» **Extract to read**
========================================
3.4.7 Audio Devices: /dev/snd/*, /dev/dsp, /dev/audio, and More

Linux has two sets of audio devices. There are separate devices for the Advanced Linux Sound Architecture (ALSA) system interface and the older Open Sound System (OSS). The ALSA devices are in the /dev/snd directory, but it’s difficult to work with them directly. Linux systems that use ALSA support OSS backward-compatible devices if the OSS kernel support is currently loaded.

Some rudimentary operations are possible with the OSS dsp and audio devices. For example, the computer plays any WAV file that you send to /dev/dsp. However, the hardware may not do what you expect due to frequency mismatches. Furthermore, on most systems, the device is often busy as soon as you log in.

NOTE

Linux sound is a messy subject due to the many layers involved. We’ve just talked about the kernel-level devices, but typically there are user-space servers such as pulse-audio that manage audio from different sources and act as intermediaries between the sound devices and other user-space processes.

3.4.8 Creating Device Files

In modern Linux systems, you do not create your own device files; this is done with devtmpfs and udev (see 3.5 udev). However, it is instructive to see how it was once done, and on a rare occasion, you might need to create a named pipe.

The mknod command creates one device. You must know the device name as well as its major and minor numbers. For example, creating /dev/sda1 is a matter of using the following command:

# mknod /dev/sda1 b 8 2

The b 8 2 specifies a block device with a major number 8 and a minor number 2. For character or named pipe devices, use c or p instead of b (omit the major and minor numbers for named pipes).

As mentioned earlier, the mknod command is useful only for creating the occasional named pipe. At one time, it was also sometimes useful for creating missing devices in single-user mode during system recovery.
========================================
» **Data segment**
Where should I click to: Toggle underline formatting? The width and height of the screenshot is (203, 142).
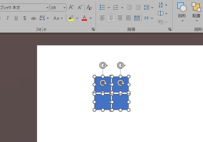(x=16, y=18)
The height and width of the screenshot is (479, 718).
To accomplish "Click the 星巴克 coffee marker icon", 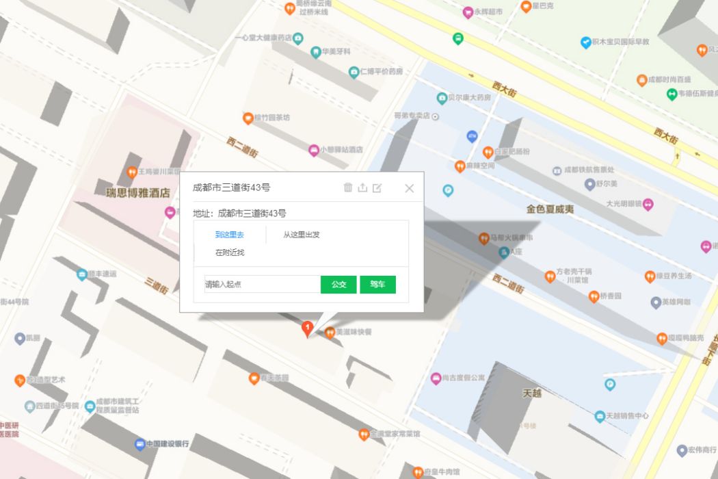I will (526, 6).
========================================
» **Problems to work on**
1: List every device-type letter that the Linux device files extract says can be given to mknod, with the kind of device each one specifies.
2: Continue the Linux device files extract from the point where it stops.
The lines are material separate from the Linux device files extract.

» **Answers to the exercise**
1:
b: block device
c: character device
p: named pipe

2:
In older versions of Unix and Linux, maintaining the /dev directory was a challenge. With every significant kernel upgrade or driver addition, the kernel could support more kinds of devices, meaning that there would be a new set of major and minor numbers to be assigned to device filenames. Maintaining this was difficult, so each system had a MAKEDEV program in /dev to create groups of devices. When you upgraded your system, you would try to find an update to MAKEDEV and then run it in order to create new devices.

This static system became ungainly, so a replacement was in order. The first attempt to fix it was devfs, a kernel-space implementation of /dev that contained all of the devices that the current kernel supported. However, there were a number of limitations, which led to the development of udev and devtmpfs.

3.5 udev

We’ve already talked about how unnecessary complexity in the kernel is dangerous because you can too easily introduce system instability. Device file management is an example: You can create device files in user space, so why would you do this in the kernel? The Linux kernel can send notifications to a user-space process (called udevd) upon detecting a new device on the system (for example, when someone attaches a USB flash drive). The user-space process on the other end examines the new device’s characteristics, creates a device file, and then performs any device initialization.

That was the theory. Unfortunately, in practice, there is a problem with this approach—device files are necessary early in the boot procedure, so udevd must start early. To create device files, udevd could not depend on any devices that it was supposed to create, and it would need to perform its initial startup very quickly so that the rest of the system wouldn’t get held up waiting for udevd to start.

3.5.1 devtmpfs

The devtmpfs filesystem was developed in response to the problem of device availability during boot (see 4.2 Filesystems for more details on filesystems). This filesystem is similar to the older devfs support, but it’s simplified. The kernel creates device files as necessary, but it also notifiesudevd that a new device is available. Upon receiving this signal, udevd does not create the device files, but it does perform device initialization and process notification. Additionally, it creates a number of symbolic links in /dev to further identify devices. You can find examples in the directory /dev/disk/by-id, where each attached disk has one or more entries.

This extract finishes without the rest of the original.